Sarà stata l'incoscienza dei miei 15 anni, o più semplicemente che le aspettative parentali sono obbligatoriamente diverse, ma quella frase mi scivolò addosso come acqua fresca, senza lasciare segni. Mi avessero detto che Valentina aveva un piede storto sarei rimasta molto più colpita.
Ancora oggi, dopo tutti questi anni, dopo l'esperienza diretta con le difficoltà e le coseguenze, oggi che comprendo appieno cosa quella frase significhi, non penso mai a mia sorella come a una persona con la sindrome di Down.
A causa di una storia familiare piuttosto accidentata, il rapportro fra me e lei è particolarmente stretto. Sono immeritatamente, la persona che gode della sua assoluta fiducia, e quindi nel tempo sono stata depositaria dei suoi dubbi e delle sue paure. Uno dei momenti più difficili per me è stato quando, tornando da scuola, dopo pochi giorni di prima elementare, mi chiese: "Cosa vuol dire che io sono mongoloide?"
Oh, beh, perché i luoghi comuni in cui nascondersi non ci sono mai quando servono?
Le risposi che era una sua caratteristica personale. Come c'erano le persone con gli occhi azzurri e quelle con gli occhi scuri, quelle bionde e quelle more, quelle che non potevano mangiare dolci e quelle con le allergie alle fragole, così c'erano le persone con la sindrome di Down. Tutto questo pregando incessantemente che la risposta le bastasse e non volesse approfondire l'argomento. Il buon Dio mi ascoltò e Valentina prese coscienza della sua diversità senza fare ulteriori domande.
All'inizio lei era convinta che impegnandosi avrebbe potuto cancellare l'handicap, dopotutto i capelli si possono tingere ed esistono le lenti a contatto colorate. Poi verso i 14, 15 anni, comprese che questa condizione non sarebbe mai cambiata. E per lei iniziò un periodo molto difficile: non si accettava più ed evitava ogni confronto. Era diventata triste. Una condizione innaturale per lei. Ma ha superato anche quell'ostacolo e il merito è tutto suo. Di ogni sua conquista il merito è sempre tutto suo: è lei che fa il lavoro più duro.
Oggi Valentina ha un lavoro che le piace, anche se vorrebbe cambiarlo (e chi non lo vorrebbe?), svolge molteplici attività che tengono lei costantemente impegnata e noi familiari costantemente sull'orlo di una crisi di nervi per far combaciare i suoi ritmi con i nostri.
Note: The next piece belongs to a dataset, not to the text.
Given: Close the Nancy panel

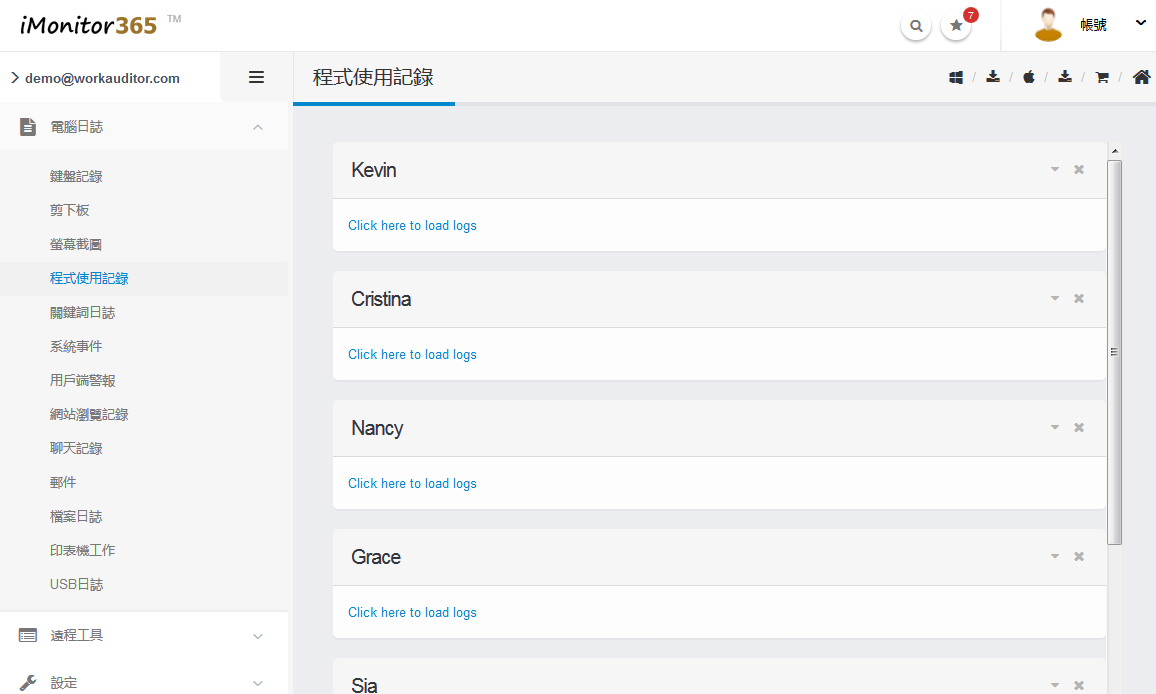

Fa parte del teatro Allegria fin dagli albori e questo, oltre a portarla in giro per i teatri di Firenze e convincerla di essere una nuova Duse, ha notevolmente sviluppato il suo senso critico.
Ha un fidanzato storico, con il quale rimanda il matrimonio di anno in anno (a partire dal 2002, mi sembra) per motivi logistici: la nonna di lui ha promesso loro la casa, ma si ostina a godere di ottima salute e l'appartamento rimane indisponibile. Questo non le impedisce di aver già scelto l'abito da sposa (che cambia ogni anno all'acquisto del nuovo catalogo "Sposa"), di aver già scelto il ristorante per il pranzo (che cambia ogni qualvolta vede un posto che le piace) e di compilare elenchi di invitati i cui nomi non cambiano, ma il cui numero oscilla pericolosamente sempre sopra le 200 unità. Più difficoltosa la scelta della location per le foto. Ci è stata ventilata anche la possibilità di Marostica, una volta. Solo l'ascesa a piedi al castello le ha fatto cambiare idea...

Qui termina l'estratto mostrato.